Home / Sueños / Conocimiento mediante los abismos

    Esta navegación puede cargarse de angustia, pues los soñadores son ciertamente maleables y poco enérgicos, «pero en contacto con sus párpados, la noche dura y fría se resquebraja como la pizarra»: la corriente del río interior se precipita, los meandros se vuelven complicados, el soñador vaga a lo largo de conductos angostos, bocanas, albañales, estrechos canales, los sueños se convierten en una materia laberíntica, una materia que vive estirándose, perdiéndose en sus propios desfiladeros. Cuando el laberinto es subterráneo, vienen a añadirse las angustias de la sed y el hambre, el miedo a morir aplastado por montones de materia, el temor a la mineralización.

    Bachelard presenta esta última de una forma un poco rara sirviéndose de una narración de Huysmans, la de la agresiva «esponja lapidificada»: «Sentida como tabique de laberinto anguloso y que hiere, la esponja de piedra corresponde a una maldad especial, a una traición de la materia. (…) La dureza inesperada es la voluntad de mal inscrita en la materia».

    Por el contrario, Bachelard analiza admirablemente un laberinto dulcificado, una feliz fluencia, en un sueño de Aurelia, de Nerval: «Creí caer a un abismo que atravesaba el globo. Me sentía arrastrado sin sufrimiento por una corriente de metal fundido, y mil ríos semejantes, cuyos colores indicaban las diferentes composiciones químicas, surcaban el seno de la tierra como los barcos y las venas que serpentean entre los lóbulos del cerebro.

    Todos fluían, circulaban y vibraban así, y tuve la sensación repentina de que estas corrientes estaban compuestas por almas vivas, en estado molecular, que la rapidez de este viaje me impedía por sí sola distinguir. Una claridad blancuzca se infiltraba poco a poco por entre estos conductos, y vi finalmente extenderse una vasta cúpula y un horizonte nuevo donde pude distinguir islas rodeadas de olas luminosas.

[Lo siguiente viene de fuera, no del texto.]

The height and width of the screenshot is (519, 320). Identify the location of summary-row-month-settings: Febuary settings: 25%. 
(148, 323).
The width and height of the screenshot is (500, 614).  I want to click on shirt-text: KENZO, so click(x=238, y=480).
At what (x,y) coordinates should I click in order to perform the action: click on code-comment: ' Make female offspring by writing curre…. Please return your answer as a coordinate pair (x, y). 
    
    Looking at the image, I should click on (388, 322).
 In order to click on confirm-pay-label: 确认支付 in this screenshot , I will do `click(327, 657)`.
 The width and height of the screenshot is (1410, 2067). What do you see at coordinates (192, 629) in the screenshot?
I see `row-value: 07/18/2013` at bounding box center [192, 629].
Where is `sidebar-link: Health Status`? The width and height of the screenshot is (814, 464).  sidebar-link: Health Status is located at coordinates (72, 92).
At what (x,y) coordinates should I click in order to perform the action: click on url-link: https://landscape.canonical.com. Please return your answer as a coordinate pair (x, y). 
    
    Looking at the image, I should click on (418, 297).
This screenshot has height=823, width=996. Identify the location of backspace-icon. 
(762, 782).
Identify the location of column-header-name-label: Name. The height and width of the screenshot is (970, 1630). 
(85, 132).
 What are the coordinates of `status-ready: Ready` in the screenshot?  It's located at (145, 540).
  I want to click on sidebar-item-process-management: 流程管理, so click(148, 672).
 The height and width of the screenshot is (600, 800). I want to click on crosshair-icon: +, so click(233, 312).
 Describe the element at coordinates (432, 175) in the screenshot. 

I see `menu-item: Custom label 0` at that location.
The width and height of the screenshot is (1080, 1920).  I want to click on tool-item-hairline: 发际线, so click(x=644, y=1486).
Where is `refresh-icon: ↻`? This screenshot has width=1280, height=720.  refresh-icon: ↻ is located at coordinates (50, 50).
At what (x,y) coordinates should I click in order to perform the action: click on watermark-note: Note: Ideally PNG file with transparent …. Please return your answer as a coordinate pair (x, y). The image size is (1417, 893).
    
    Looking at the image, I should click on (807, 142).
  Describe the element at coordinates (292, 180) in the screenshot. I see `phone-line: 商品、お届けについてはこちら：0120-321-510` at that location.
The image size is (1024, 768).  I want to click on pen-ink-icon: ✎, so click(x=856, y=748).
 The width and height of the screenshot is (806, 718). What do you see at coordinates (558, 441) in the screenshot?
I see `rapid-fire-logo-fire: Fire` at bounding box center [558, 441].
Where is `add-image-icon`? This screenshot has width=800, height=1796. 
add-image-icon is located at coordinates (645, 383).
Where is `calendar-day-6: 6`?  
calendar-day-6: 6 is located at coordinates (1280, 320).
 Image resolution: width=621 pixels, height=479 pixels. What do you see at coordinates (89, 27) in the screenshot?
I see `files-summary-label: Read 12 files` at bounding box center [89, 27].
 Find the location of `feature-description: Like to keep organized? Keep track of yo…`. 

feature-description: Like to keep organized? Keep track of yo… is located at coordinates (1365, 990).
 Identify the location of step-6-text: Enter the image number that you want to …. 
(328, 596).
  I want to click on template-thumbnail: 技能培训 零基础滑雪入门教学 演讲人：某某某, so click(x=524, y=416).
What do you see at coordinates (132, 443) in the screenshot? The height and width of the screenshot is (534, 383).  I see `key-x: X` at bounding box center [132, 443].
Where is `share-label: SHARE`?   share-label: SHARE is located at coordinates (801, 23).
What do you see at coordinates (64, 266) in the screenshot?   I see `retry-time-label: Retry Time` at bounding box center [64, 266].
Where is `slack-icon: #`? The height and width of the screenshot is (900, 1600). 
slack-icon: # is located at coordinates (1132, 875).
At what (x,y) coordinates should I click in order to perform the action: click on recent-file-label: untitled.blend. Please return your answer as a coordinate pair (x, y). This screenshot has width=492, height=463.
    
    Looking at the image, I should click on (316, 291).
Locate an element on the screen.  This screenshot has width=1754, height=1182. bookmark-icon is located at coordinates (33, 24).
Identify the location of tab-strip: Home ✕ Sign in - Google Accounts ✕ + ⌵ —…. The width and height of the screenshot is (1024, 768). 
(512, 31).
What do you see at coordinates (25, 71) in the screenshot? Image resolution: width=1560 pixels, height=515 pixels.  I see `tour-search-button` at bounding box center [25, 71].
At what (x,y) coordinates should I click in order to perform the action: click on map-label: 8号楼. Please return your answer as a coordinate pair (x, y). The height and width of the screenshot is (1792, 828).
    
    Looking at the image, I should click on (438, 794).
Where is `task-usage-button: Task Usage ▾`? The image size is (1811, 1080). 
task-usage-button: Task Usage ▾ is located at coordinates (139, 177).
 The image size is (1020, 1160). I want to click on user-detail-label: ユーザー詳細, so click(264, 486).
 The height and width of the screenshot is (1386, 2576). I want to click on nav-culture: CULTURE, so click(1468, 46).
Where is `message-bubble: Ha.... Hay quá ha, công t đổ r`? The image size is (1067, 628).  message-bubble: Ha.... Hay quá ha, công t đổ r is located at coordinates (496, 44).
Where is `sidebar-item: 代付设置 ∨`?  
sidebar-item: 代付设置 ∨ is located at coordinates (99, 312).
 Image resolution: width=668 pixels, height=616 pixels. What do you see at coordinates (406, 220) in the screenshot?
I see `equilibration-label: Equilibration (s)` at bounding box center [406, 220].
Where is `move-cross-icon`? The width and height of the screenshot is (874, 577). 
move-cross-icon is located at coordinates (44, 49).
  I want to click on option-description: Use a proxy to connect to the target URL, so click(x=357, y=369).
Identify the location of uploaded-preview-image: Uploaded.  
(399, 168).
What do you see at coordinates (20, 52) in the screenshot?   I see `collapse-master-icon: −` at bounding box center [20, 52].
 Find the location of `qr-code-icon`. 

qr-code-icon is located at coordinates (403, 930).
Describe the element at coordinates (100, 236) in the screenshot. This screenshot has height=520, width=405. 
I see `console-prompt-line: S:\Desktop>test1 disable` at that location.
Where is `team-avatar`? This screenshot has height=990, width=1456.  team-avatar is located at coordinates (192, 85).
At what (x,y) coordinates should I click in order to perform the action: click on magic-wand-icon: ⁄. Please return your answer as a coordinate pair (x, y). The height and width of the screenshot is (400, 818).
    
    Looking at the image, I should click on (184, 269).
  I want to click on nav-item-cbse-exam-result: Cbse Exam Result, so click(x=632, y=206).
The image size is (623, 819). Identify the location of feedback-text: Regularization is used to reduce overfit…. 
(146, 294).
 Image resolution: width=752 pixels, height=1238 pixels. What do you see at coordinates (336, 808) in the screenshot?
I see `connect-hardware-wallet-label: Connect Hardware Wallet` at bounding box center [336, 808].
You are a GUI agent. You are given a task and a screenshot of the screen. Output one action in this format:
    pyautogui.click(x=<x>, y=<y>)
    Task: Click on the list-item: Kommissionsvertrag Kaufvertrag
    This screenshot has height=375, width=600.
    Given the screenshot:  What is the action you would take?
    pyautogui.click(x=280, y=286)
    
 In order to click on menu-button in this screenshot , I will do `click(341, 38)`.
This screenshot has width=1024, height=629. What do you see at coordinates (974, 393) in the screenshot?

Me encontré en un lado iluminado de este día sin sol».

    Aquí ya no encontramos frotamiento ni palpamiento; tampoco hay ninguna náusea de noche o de clausura: el laberinto se ensancha; Nerval sale de la pesadilla. Señalemos aquí que Georges Perec puso como epígrafe al diccionario de los símbolos o de los temas que termina su Tienda oscura una frase de Harry Mathews: «El laberinto no conduce a ninguna parte como no sea al exterior de sí mismo».

    El sueño del laberinto, con su proceso iterativo, también ha suministrado una estructura a grandes obras artísticas en el campo de la pintura. Tal es el caso, por ejemplo, de las Prisiones, del grabador italiano de la segunda mitad del siglo XVIII Piranesi, que elevan airosas el sueño diurno de un edificio que despliega sus bóvedas y sus escaleras de caracol para indicar al prisionero que ha sido olvidado hasta el final de los tiempos, o, en el mismo siglo, de los caprichos sangrientos del marqués de Sade que reinan soberanos en los torreones. Vuelve la misma imagen en el Retrato de Amboise Vollard, de Picasso (laberinto cerrado). En el terreno de la música, cabe recordar aquí obras (gráficas) como los Archipiélagos, del compositor francés André Boucourechliev, o el Laborinthus II (contracción de «laborare» y «laberinto»), del italiano Luciano Berio. Finalmente, el tema del laberinto aparece también recogido en el cine en el patio interior de un inmueble de la Roma decadente en la película Satiricón, de Federico Fellini.

    Bajo su forma más extrema, más angustiosa también, el sueño del subterráneo, del abandono al agua, desemboca en el sueño de la caída: «Bajo el techo de mi pequeña habitación está mi noche, sima profunda. Precipitado constantemente a miles de metros de profundidad, con un abismo varias veces tan inmenso a mis pies, me aferró con la mayor dificultad a las aspe-ridades, extenuado, maquinal, sin control, titubeando entre el disgusto y la obstinación; la subida-hormiga prosiguió con una lentitud interminable. Las as-peridades, cada vez más imperceptibles, apenas pueden leerse sobre el tabique perpendicular. El precipicio, la noche, el terror se unen de forma cada vez más indisoluble».